(Stored items)
┄┄┄┄┄┄┄┄┄┄┄┄┄┄┄┄┄┄┄┄

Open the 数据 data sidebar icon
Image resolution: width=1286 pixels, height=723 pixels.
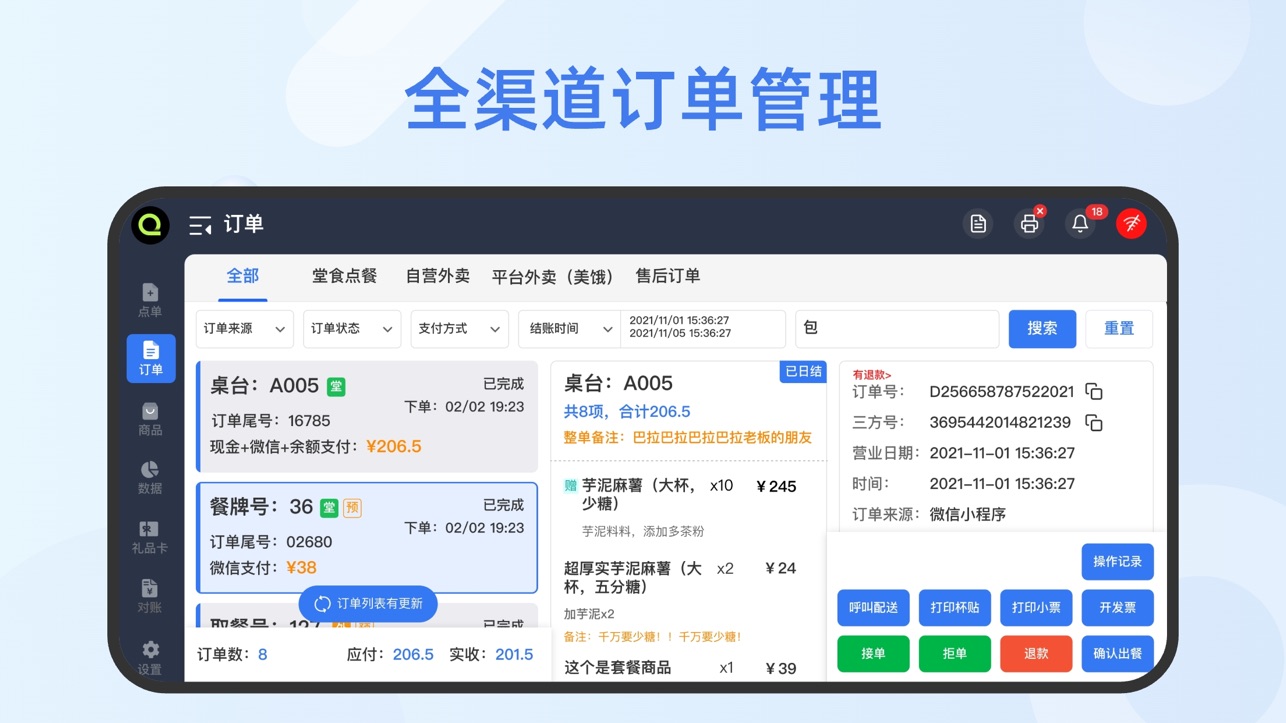[150, 477]
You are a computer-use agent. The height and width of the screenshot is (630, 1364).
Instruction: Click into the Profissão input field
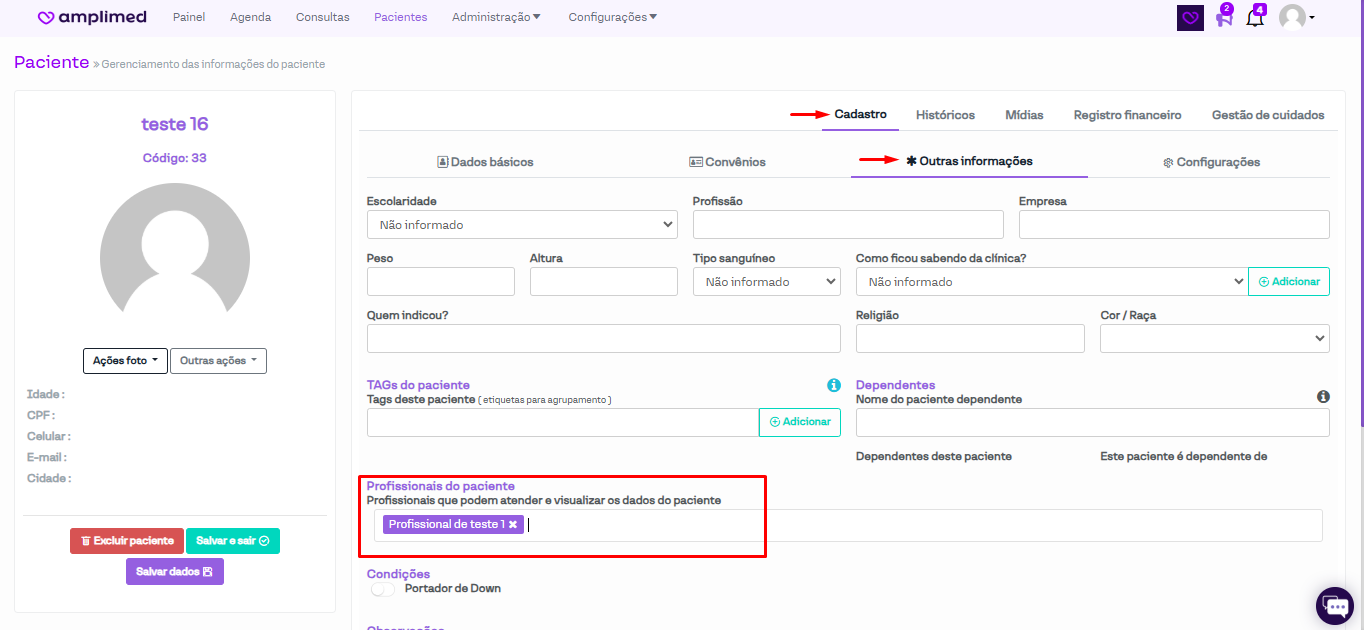click(x=847, y=225)
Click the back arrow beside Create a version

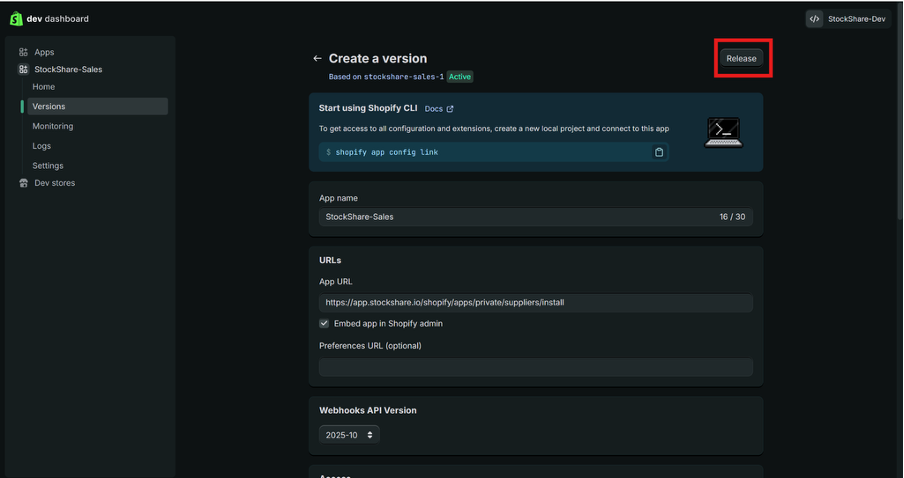(x=317, y=59)
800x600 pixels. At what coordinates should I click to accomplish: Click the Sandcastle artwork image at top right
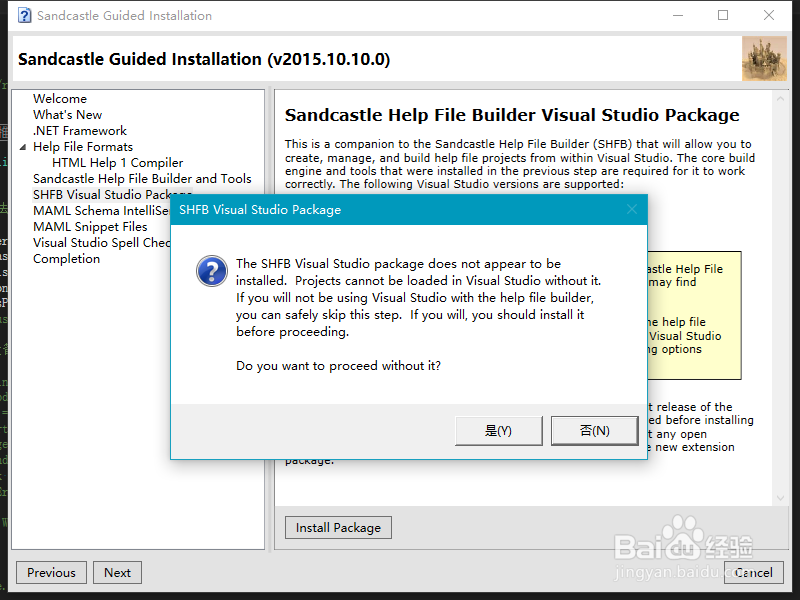point(764,59)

┄┄┄┄┄┄┄┄┄┄┄┄┄┄┄┄┄┄┄┄

> _Exercise_
From the first line to the last, retype the data exactly, but omit every image.

> _Result for this task_
Open the 数据 data sidebar icon
Image resolution: width=1286 pixels, height=723 pixels.
[150, 477]
You are a computer-use agent. The height and width of the screenshot is (630, 1364).
Instruction: Click into the Profissão input field
click(x=847, y=225)
Click the back arrow beside Create a version

(x=317, y=59)
800x600 pixels. At what coordinates should I click to accomplish: Click the Sandcastle artwork image at top right
point(764,59)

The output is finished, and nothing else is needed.